*** INPUT MATERIAL Section Begins ***

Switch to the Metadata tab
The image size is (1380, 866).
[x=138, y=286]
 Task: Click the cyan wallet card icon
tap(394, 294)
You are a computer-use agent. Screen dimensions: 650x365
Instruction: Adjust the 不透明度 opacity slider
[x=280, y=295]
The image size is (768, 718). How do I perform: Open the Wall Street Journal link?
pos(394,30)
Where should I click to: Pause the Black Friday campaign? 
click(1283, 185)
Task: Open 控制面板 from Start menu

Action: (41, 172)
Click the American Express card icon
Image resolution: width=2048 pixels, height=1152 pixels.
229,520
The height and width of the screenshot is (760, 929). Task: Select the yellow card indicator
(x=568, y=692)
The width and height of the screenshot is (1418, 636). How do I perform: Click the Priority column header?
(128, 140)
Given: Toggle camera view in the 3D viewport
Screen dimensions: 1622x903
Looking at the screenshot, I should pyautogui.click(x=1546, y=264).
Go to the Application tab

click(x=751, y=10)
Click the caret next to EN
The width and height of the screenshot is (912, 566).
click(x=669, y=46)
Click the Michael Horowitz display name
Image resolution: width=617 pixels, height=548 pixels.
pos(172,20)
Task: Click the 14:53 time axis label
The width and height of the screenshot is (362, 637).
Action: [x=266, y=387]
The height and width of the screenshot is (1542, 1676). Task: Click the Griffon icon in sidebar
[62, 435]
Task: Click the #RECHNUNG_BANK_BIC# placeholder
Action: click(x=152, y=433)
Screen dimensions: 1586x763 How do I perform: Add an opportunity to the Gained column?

*** INPUT MATERIAL Section Ends ***

▶ _WHAT YOU NEED TO DO_
Word for word, set down all of the records above.

▶ _RESULT OF THE EXERCISE_
Switch to the Metadata tab
The image size is (1380, 866).
[x=138, y=286]
 Task: Click the cyan wallet card icon
tap(394, 294)
You are a computer-use agent. Screen dimensions: 650x365
Instruction: Adjust the 不透明度 opacity slider
[x=280, y=295]
The image size is (768, 718). How do I perform: Open the Wall Street Journal link?
pos(394,30)
Where should I click to: Pause the Black Friday campaign? 
click(1283, 185)
Task: Open 控制面板 from Start menu

Action: (41, 172)
Click the American Express card icon
Image resolution: width=2048 pixels, height=1152 pixels.
229,520
The height and width of the screenshot is (760, 929). Task: Select the yellow card indicator
(x=568, y=692)
The width and height of the screenshot is (1418, 636). How do I perform: Click the Priority column header?
(128, 140)
Given: Toggle camera view in the 3D viewport
Screen dimensions: 1622x903
Looking at the screenshot, I should pyautogui.click(x=1546, y=264).
Go to the Application tab

click(x=751, y=10)
Click the caret next to EN
The width and height of the screenshot is (912, 566).
click(x=669, y=46)
Click the Michael Horowitz display name
Image resolution: width=617 pixels, height=548 pixels.
pos(172,20)
Task: Click the 14:53 time axis label
The width and height of the screenshot is (362, 637).
Action: [x=266, y=387]
The height and width of the screenshot is (1542, 1676). Task: Click the Griffon icon in sidebar
[62, 435]
Task: Click the #RECHNUNG_BANK_BIC# placeholder
Action: click(x=152, y=433)
Screen dimensions: 1586x763 How do I perform: Add an opportunity to the Gained column?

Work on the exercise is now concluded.